I had barely swigged my morning coffee (yes, I swigged it,) before I was off to the garden to gather fresh thyme and sage for a room freshener and a scented drawer sachet, the inspiration for which came from ‘Household Wisdom’*  .  I dried the herbs in the microwave, crushed them between my fingertips, tossed them into some baking soda, and seasoned the mixture with a few drops of lavender oil. And there, in a trice, was a lovely fragrant powder for a dainty dish, with enough to spare for a sachet.The sweet smell of thriftinessPlease note that, whilst searching for something to use as a sachet, I realised that my brown paper package,  pink tissue paper and green ribbon from my Lizzie Rose purchase was the very something required. It was the ideal receptacle for home-made freshener. And ‘Household Wisdom’ informs me that by wrapping dried herbs in tissue paper I  will always  have scented paper on hand to enfold a special gift. How wise 🙂

But onwards with my day of inspired thriftery… (sorry,  but I was getting tired of the words thrift and thriftiness and I didn’t want to be a penny pincher, which sounds mean.) Next step was to gather up the runty and disfigured early season apples from the front yard and transform them in to stewed apple and apple cake……..Cake + Apple = Apple Cake

but, wait, that’s not all …I  then took the apple peelings and added a few  handfuls  of Chilean Guavas aka New Zealand Cranberries from the hedges by the door, Guavas or Cranberries, take your pick.

and simmered them together in a little pot of lemon flavoured water. After some minutes , the resultant slush was strained to obtain a pearly  pink base for a delicious fruit cordial ( yet to be made!)Pink Lemonade?

What next? Why a thrifty supper, of course. One of my favourites; mini meatloaf muffins. Meatball muffins

The recipe I use is related to a basic meat loaf recipe but my version includes grated carrot and zucchini and plenty of my home-grown herbs for flavouring.  I make small individual meat loaves by baking the mixture in muffin pans. Why? It’s nothing to do with being sparing.  It’s a visual thing. I prefer the look of small portions. Yes, weird, but I digress.

We ate our meat with home-grown corn, tomatoes and beans. We did not have to eat the string or herbs. There are limits to how far my thrift extends.

So, that was my day in full thrift throttle. I am sure I saved cents by the dozens. Yet, despite my best efforts and enthusiasm  those fat, fulsome figured bills remain determinedly fixed and undiminished. They haven’t shed a penny.  Might have guessed.
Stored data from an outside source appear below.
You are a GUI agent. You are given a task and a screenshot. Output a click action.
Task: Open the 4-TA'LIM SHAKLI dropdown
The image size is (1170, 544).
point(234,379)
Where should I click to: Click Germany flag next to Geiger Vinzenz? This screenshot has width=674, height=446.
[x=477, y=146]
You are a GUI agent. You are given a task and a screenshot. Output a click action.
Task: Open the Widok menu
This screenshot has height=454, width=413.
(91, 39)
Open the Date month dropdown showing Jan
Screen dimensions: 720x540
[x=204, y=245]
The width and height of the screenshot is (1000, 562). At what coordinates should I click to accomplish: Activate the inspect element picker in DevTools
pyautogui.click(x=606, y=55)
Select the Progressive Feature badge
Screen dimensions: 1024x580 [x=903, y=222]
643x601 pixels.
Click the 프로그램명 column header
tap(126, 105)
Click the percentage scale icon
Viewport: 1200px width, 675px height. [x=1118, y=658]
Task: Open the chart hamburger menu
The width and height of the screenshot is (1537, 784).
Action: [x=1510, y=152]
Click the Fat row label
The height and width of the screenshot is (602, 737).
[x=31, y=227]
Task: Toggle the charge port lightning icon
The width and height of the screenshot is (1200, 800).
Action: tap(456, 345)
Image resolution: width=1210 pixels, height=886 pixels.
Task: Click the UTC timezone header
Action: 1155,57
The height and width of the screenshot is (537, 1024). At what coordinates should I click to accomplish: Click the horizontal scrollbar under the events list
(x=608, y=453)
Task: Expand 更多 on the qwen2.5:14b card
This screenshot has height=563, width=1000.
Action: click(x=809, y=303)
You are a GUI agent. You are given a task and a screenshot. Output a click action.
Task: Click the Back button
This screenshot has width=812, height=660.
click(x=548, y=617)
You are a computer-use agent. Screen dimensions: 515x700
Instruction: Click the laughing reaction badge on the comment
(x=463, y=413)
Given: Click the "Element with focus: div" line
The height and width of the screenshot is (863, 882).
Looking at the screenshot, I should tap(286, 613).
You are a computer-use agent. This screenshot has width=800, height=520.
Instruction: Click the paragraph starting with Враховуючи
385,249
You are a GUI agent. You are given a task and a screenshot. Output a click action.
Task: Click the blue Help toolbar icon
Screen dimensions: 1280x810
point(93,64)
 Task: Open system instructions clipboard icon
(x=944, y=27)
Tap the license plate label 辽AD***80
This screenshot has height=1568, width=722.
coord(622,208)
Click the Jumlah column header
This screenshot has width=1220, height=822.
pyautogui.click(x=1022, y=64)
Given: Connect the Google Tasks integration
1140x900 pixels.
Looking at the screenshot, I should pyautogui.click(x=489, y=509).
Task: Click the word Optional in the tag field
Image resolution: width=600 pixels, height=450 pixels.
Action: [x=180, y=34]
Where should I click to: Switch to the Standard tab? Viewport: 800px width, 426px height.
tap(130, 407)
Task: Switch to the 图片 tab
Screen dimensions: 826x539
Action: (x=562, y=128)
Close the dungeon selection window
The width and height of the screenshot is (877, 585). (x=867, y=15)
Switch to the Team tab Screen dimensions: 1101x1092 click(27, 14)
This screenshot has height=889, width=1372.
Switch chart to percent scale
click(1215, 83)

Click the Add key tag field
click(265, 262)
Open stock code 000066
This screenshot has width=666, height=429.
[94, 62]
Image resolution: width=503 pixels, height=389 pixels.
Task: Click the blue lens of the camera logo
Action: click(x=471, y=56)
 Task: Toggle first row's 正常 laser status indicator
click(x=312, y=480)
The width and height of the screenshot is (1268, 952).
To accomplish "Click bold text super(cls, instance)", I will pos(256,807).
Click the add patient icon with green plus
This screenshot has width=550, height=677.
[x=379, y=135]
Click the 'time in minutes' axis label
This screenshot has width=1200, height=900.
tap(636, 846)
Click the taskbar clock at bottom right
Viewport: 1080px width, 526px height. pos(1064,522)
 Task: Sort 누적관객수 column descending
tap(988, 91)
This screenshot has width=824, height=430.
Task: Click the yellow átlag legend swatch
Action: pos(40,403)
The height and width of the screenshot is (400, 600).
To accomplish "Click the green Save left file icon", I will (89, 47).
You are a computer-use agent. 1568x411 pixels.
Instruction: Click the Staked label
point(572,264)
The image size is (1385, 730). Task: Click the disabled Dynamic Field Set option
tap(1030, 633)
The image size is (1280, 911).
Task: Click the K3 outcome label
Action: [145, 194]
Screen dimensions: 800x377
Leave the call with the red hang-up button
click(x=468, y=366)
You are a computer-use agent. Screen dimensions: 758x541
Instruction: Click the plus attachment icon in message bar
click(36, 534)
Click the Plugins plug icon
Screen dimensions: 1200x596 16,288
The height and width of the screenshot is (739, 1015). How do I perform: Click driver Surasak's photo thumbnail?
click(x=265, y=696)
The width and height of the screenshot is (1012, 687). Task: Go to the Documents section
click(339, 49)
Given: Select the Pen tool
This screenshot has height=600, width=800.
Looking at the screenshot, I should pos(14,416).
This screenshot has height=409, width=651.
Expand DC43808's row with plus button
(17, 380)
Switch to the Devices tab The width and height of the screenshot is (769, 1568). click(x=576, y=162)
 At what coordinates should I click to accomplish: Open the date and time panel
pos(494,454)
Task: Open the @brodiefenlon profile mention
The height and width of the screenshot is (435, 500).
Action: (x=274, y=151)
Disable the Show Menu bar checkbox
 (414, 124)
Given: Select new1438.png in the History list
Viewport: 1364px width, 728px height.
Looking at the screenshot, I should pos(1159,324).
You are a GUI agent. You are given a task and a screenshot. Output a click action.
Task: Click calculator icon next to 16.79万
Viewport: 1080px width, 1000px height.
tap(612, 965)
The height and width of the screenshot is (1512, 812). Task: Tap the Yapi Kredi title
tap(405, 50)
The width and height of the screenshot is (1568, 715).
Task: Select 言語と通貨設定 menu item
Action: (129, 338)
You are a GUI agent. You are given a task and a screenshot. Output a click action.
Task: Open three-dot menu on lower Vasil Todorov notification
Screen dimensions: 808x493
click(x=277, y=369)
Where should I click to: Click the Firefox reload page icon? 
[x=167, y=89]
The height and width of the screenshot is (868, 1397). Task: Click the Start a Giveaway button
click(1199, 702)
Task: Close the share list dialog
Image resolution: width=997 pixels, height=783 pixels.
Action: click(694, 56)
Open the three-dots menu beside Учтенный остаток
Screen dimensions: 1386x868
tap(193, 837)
SWAT! SPLAT!

Footnote: I started this post as an idle exploration of life fueled by thrift. However, it has raised a more serious question, and that is, no matter how thrifty and hardworking we are ( and thrift requires a great deal of hard work and dedication), saving money real enough to pay bills can only happen if we have the opportunity to earn, at the very least, a living wage. If that is not possible,  either through personal, unavoidable circumstances or because economic models prohibit full employment, how do we, as a just and moral society, ensure that  non wage earners are provided with a decent living.  I find these articles written from an Australian point of view, very thoughtful and interesting.  http://www.canberratimes.com.au/comment/payrise-for-dole-makes-sense-20130315-2g5oo.html and http://newmatilda.com/2013/01/30/stand-welfare-state

I don’t know what the solution is but I do know that, as it is on the road, so it is in life. To make the best of the conditions before us,  we  need to change gear from time to time or we will grind to a horrible halt.